/ 9 March 2004

Bribery or standard practice?

“The universe is not rich enough to buy the vote of an honest man” – Gregory

I know what you’re thinking. “Yeah, my ass!” After a few decades in this business, what did 1994 bring to the media industry? Greater opportunity? More mass media? New print titles? More acceptable political coverage?

Nope. It brought bigger incentives, bribes, rewards, tokens of appreciation, call them what you will.

The invitations went global! No longer did one have to be satisfied with – pick any/all from the list below:

  • You and a partner come to the Loeries with us? Yes/No

  • You and a partner come to Sun City and see Queen? Yes/No

  • Come river rafting down the Orange River? Yes/No

  • A weekend in Mmbatho Sun with a half hour presentation? Yes/No

  • Come to the Swazi Sun? Yes/No

  • A trip on the Achille Lauro? Yes/No

  • You and a partner up to a weekend in Dullstroom? Yes/No

    Once parochial, local, and boring, the quality of the old invitations have escalated steadily, with media owners topping their competition in terms of the “offer”. The stakes have improved. Now one can choose between:

  • Rugby World Cup!

  • Olympics!

  • Soccer World Cup!

  • UEFA Cup!

  • Cricket World Cup!

  • South African tours abroad!

  • Rugby tours overseas!

    Passports have been filled with new and exciting visas. Three weeks leave has become more like six or eight weeks leave. Media planners and buyers are having a ball, and its costing media owners plenty.

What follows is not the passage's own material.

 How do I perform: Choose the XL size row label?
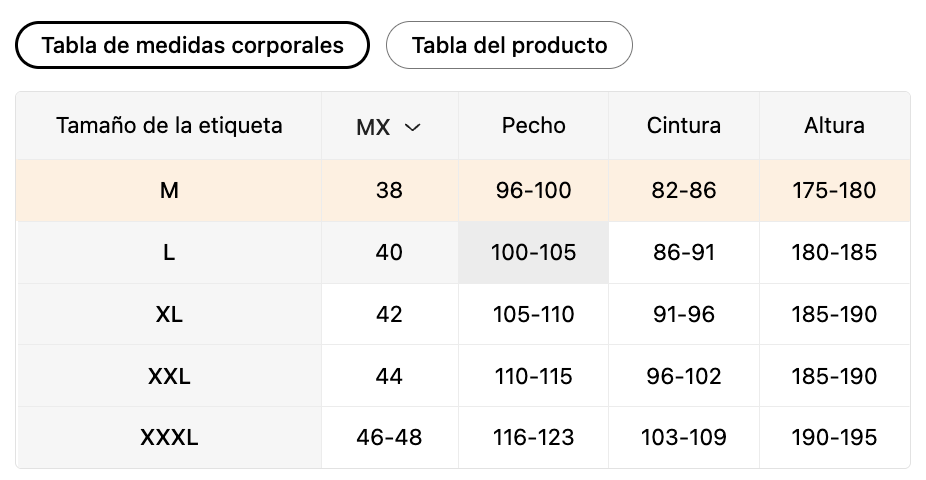pyautogui.click(x=169, y=314)
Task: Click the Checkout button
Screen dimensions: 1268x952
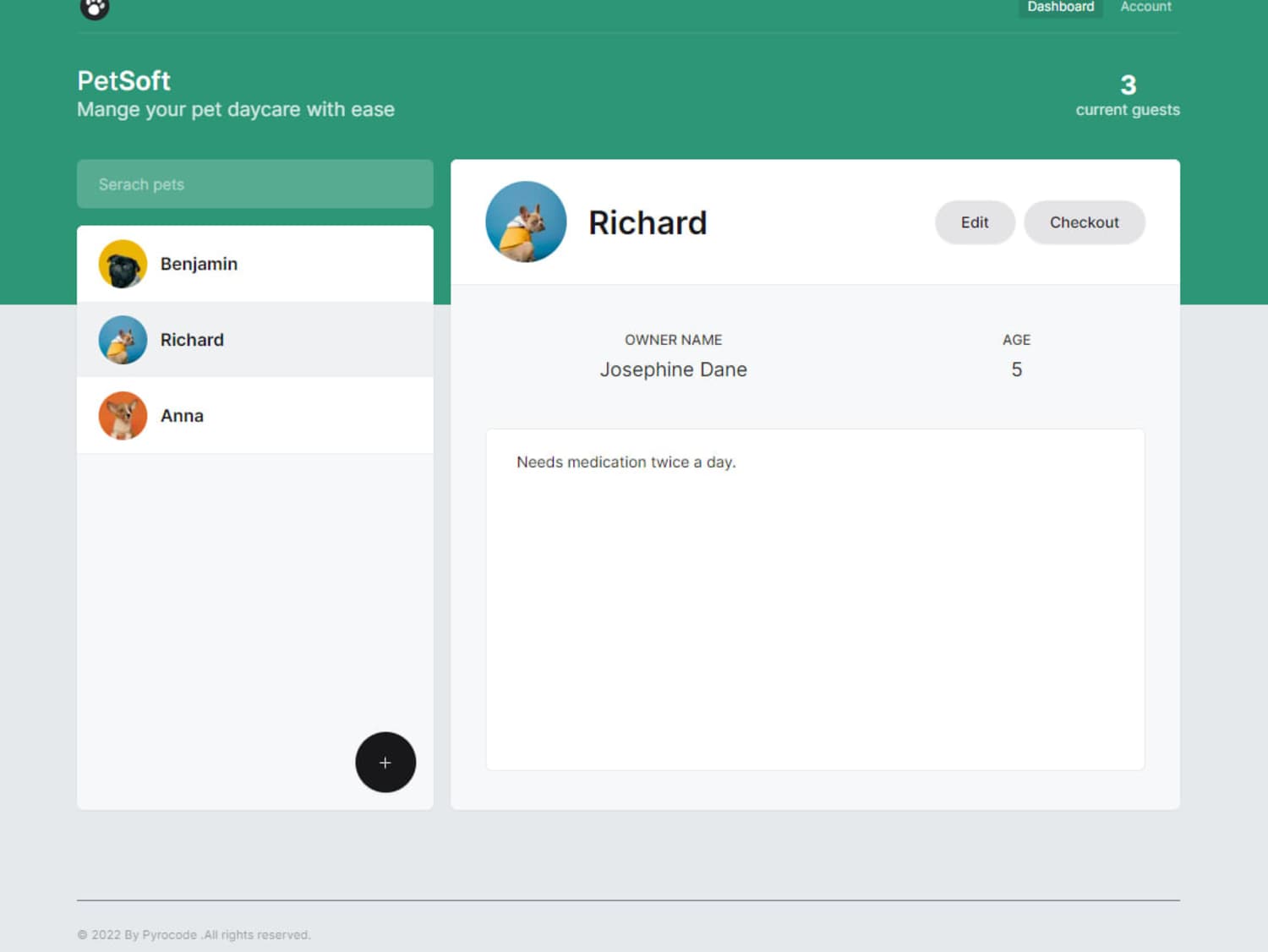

    But is there any reward for them? I have to doubt it. Not when one sees the plethora of invitations. Yes, you cement relationships and friendships, but so does your competition. Sure you can do the soft sell. But so does your competition. Seriously, one has to believe that the sooner a “Media Owner Forum/Association” is formed, the better. By mutual agreement, it will save them millions.

    There’s also that tricky question: is it a bribe? Well, I don’t think so – not if one can justify it as “commonly acceptable” practice. All do it. It’s overt and disclosed. Transparent, in today’s speak. But perhaps the worrying factor is just whose interest the buyer/planner may have at heart. Are they on the side of their new buddies, the media owner, when it comes to hard negotiating? Or are they on the side of their client, who after all pays them?

    So, I hear you ask, do you go on such trips, Harry? Yep, I do. I can roll out all the justifications in the world, but they would apply to me as much as to the next person. Perhaps the only “excuse” one can offer is that it’s done on such a broad base, by so many media owners, one becomes impervious to the ulterior motive, and just enjoys the experience and the company.

    Various other media experts in the country have commented on the practice, but whether the “reward” is conditional to a buy or not is really irrelevant. One generally has the opportunity through the year to enter dozens of conditional-to-purchase media competitions/promotions. I really don’t see the difference between this and a straight-out invitation to the World Cup.

    My colleagues in the industry have spoken out on “enrichment, ethics, objectivity, transparency, and corporate governance”. Unfortunately, they too attend World Cups, tests and such like.

    To conclude, it’s not wrong in my opinion. It’s just unnecessary marketing costs. As one evaluates every activity in one’s marketing mix, so too should media owners be looking at “incentives” and establishing their true worth.

    A far darker side of the industry is the free spot/discount that never makes it to the client’s schedule —but that’s another article altogether.

    Harry Herber is group managing director of The MediaShop.